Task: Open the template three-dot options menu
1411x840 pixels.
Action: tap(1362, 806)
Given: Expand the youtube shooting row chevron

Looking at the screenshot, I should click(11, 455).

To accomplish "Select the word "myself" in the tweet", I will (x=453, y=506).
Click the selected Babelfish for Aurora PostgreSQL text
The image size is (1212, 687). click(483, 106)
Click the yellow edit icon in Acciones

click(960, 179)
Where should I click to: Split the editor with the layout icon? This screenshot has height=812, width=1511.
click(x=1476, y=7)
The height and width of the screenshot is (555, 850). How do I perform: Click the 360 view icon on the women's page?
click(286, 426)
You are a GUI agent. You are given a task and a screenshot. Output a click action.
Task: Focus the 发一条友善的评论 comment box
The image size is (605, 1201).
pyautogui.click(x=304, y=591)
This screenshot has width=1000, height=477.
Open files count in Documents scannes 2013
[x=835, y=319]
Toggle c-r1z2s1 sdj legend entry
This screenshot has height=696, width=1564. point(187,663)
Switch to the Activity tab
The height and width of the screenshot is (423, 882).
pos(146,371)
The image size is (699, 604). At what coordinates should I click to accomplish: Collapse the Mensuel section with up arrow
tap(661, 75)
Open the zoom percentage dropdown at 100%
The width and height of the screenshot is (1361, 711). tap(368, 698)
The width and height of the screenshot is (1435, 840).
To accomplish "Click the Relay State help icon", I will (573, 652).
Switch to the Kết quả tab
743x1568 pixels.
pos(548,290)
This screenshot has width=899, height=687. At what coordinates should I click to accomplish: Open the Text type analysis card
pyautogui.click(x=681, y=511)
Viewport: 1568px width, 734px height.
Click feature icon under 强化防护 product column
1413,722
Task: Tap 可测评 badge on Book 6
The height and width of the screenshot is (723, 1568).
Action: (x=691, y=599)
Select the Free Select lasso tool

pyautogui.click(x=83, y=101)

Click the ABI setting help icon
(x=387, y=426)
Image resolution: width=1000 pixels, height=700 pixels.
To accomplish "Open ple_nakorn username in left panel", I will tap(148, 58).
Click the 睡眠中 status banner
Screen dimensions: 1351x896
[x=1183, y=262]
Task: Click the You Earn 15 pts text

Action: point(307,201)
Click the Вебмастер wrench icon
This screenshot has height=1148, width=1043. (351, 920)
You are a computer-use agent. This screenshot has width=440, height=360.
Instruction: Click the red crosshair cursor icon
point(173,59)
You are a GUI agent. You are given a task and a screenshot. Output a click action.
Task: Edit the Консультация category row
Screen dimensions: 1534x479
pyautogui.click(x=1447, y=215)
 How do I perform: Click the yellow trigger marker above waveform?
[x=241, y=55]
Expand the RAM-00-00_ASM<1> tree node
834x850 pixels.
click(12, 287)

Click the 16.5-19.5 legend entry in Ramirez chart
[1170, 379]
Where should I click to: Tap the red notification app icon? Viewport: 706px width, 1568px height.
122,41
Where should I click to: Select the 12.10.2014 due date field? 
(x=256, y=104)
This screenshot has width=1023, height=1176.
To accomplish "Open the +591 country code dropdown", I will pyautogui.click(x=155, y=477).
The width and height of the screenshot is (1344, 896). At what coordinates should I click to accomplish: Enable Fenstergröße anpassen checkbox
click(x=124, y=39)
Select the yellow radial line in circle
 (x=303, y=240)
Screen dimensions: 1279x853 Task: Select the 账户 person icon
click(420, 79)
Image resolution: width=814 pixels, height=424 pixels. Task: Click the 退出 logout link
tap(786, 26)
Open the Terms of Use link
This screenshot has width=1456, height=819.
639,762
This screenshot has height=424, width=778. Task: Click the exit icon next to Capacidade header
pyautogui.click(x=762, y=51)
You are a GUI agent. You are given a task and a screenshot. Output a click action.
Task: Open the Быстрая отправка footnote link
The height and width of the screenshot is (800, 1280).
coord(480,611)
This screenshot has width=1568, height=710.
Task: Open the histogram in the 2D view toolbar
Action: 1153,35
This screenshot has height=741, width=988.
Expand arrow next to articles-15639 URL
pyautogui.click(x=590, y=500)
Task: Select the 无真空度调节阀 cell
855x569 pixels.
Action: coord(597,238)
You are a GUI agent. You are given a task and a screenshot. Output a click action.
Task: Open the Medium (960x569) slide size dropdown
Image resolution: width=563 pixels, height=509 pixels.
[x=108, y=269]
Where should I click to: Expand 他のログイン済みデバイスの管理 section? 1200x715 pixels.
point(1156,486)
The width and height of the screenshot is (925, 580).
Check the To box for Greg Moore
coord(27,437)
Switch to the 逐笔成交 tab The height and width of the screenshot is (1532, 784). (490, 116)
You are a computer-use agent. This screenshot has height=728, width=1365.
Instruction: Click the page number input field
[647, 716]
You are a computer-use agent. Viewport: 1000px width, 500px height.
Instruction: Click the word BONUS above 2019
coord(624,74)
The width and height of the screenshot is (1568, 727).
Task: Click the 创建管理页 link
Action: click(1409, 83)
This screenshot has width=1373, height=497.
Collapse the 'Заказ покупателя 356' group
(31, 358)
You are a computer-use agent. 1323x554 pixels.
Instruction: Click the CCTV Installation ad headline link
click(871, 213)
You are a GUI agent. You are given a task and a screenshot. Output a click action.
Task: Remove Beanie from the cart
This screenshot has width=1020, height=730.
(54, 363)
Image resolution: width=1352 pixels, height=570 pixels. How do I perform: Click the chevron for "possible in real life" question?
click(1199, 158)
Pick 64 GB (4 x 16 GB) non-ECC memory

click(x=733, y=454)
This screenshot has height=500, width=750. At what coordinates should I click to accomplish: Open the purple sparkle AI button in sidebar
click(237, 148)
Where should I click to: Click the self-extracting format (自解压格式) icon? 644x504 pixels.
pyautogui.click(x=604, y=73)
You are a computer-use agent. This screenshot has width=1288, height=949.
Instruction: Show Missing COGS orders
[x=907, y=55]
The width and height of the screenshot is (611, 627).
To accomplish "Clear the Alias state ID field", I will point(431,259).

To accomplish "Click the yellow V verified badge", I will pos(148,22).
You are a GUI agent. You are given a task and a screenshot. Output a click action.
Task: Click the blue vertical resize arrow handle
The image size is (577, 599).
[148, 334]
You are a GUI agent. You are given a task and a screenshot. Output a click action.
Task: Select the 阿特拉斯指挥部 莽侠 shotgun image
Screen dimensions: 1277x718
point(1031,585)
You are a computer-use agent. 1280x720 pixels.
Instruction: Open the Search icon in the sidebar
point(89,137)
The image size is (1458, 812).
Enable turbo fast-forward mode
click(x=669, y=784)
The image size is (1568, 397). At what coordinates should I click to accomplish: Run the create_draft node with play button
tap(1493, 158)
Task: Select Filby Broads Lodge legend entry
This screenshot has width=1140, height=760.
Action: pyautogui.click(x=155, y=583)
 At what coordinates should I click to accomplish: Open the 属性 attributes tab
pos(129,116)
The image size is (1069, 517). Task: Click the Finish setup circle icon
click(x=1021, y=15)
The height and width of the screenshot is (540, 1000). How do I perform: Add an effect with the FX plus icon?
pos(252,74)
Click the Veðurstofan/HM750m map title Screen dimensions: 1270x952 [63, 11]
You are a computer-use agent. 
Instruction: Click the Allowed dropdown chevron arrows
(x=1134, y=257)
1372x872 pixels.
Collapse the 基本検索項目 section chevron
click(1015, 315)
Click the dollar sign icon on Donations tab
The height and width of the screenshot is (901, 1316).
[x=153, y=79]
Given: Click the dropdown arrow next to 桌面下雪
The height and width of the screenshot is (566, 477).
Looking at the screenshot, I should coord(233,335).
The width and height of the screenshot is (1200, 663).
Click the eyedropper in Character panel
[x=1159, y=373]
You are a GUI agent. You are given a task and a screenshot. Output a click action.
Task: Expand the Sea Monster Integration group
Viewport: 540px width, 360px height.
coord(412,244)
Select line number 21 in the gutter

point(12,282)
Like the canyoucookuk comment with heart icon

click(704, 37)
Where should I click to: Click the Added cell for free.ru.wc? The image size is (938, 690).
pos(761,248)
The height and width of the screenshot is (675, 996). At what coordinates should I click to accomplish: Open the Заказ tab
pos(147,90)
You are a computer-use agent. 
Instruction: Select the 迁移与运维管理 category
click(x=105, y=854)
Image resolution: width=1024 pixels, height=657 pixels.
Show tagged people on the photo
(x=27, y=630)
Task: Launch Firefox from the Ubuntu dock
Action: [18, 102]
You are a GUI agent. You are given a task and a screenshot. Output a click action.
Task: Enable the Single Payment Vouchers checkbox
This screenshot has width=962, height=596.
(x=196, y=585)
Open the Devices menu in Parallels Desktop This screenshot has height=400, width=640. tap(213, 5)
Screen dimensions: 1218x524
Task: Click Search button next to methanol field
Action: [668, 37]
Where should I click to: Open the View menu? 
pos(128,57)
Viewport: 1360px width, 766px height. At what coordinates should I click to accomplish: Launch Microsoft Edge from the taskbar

• EXERCISE BRIEF: Find the lines in the entries above where "Switch" occurs, and copy each of them.

• COMPLETED EXERCISE:
Switch to the Activity tab
Switch to the Kết quả tab
Switch to the 逐笔成交 tab The height and width of the screenshot is (1532, 784). (490, 116)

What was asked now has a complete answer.